Dieser postfaschistische Komödiantenstadl

Kommentierter Rundblick durch die Feuilletondebatten. Wochentags um 9 Uhr, sonnabends um 10 Uhr.
14.09.2023. Constantin Schreiber hat sich in einigen Büchern kritisch mit dem Islam auseinandergesetzt. Nach Drohungen und einem Tortenattentat, sagt er in der Zeit: "Ich werde mich zu allem, was mit dem Islam auch nur im Entferntesten zu tun hat, nicht mehr äußern." Müssen sich die Deutschen wirklich um alles selber kümmern, sogar um ihre Entnazifizierung, fragt ein entnervter Maxim Biller ebenfalls in der Zeit. Die AfD-Politikerin Alice Weidel sagt, sie sei nicht queer. Die FAZ gibt ihr recht. Der Journalist Axel Brüggemann hat sich kritisch über den SWR geäußert - und verliert seine SWR-Kolumne.
Efeu - Die Kulturrundschau vom 14.09.2023 finden Sie hier

Europa

Othmara Glas erzählt in der FAZ die alptraumhafte Geschichte der russischen Investigativ-Journalistin Jelena Kostjutschenko, die wohl im deutschen Exil vergiftet wurde - die Symptome waren massiv, ließen sich letztlich aber keinem Gift zuordnen. Die Berliner Polizei hatte ihr Vorwürfe gemacht, dass sie sich so spät an sie gewandt hatte - sie hatte zunächst an Covid-Langzeitfolgen geglaubt: "Kostjutschenko erklärt, sie habe sich einfach nicht vorstellen können, dass sie vergiftet worden sein könnte... Seit Februar 2022 sind Dutzende russische Journalisten nach Berlin umgesiedelt. Sie fühlen sich in Deutschland sicher. Ein Polizist, der im Tiergarten-Mord ermittelt hat, sagte Kostjutschenko deutlich, dass es auch in der deutschen Hauptstadt politische Morde gebe und russische Geheimdienste dort operierten."
Archiv: Europa
Stichwörter: Kostjutschenko, Jelena

Kulturpolitik

In der NS-Zeit wurden wahrscheinlich an die 600.000 Kunstwerke aus jüdischen Haushalten gestohlen, heute befindet sich ein Großteil immer noch in deutschen Museen. Um dieses Unrecht zu beseitigen, wurde 2003 die "Beratende Kommission zur Restitution von NS-Raubkunst" gegründet, erinnert Jörg Häntzschel in der SZ. Bisher erfolgreich bearbeitete Fälle: 23. Das liegt auch an der Machtlosigkeit der Kommission: "Sie wird nur aktiv, wenn beide Seiten der Behandlung des Falls zustimmen. Und sie ist kein Gericht, sondern spricht nur 'Empfehlungen' aus. Es ist, zugespitzt gesagt, als könne ein Bestohlener den Diebstahl seines Eigentums nur feststellen lassen, wenn der Dieb dem Verfahren zustimmt. Und selbst wenn die Schuld des Diebs festgestellt wird, kann niemand diesen zwingen, den gestohlenen Gegenstand zurückzugeben." Die Kommission fordert daher: "Rechtlich verbindliche Vorgaben, also ein Restitutionsgesetz".

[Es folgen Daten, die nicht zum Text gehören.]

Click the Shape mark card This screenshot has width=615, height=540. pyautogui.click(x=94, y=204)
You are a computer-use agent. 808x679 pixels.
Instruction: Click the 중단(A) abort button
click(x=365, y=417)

In Italien amtiert seit einem Jahr eine neo-faschistische Regierung, und zwar überraschend stabil und mit hohen Beliebtheitswerten. Giorgia Meloni nutzt den Rückenwind, um die RAI und Kulturinstitutionen gleichzuschalten, berichtet Marc Beise in der SZ. Das hätten zwar auch andere Regierungen getan und "natürlich wünscht sich jede politische Mehrheit gleich gesinnte Begleiter. Der große Unterschied zu früher ist nur, und das wäre der wirkliche Paradigmenwechsel, dass liberale Geister mit Widerspruch leben können, ihn manchmal sogar suchen - Meloni und ihren Verbündeten aber jede Gelassenheit fehlt."

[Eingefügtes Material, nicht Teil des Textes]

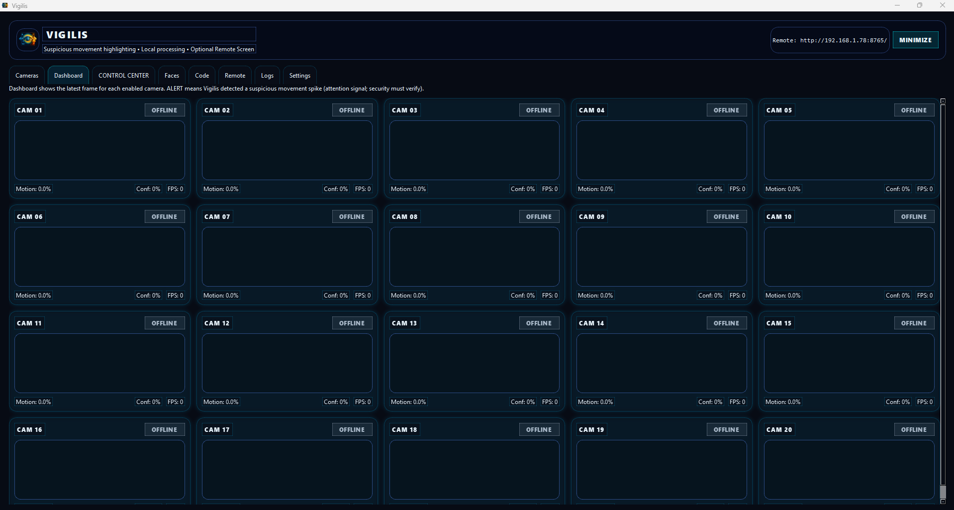954x510 pixels.
Task: Click the VIGILIS title input field
Action: tap(149, 34)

Außerdem: Die Stiftung Preußische Schlösser und Gärten will die Bildergalerie im Schloss Sanssouci schließen, wo immerhin ein Caravaggio hängt. Es ist ein Coup, um bei Bund und Ländern die Rücknahme von Budgetkürzuungen zu erzwingen, ärgert sich Andreas Kilb in der FAZ. Die Stiftung müsse sich fragen lassen, "ob sie eigentlich noch bei Trost ist, wenn sie eines ihrer wichtigsten Objekte als Bilderkarte im Haushaltspoker benutzt".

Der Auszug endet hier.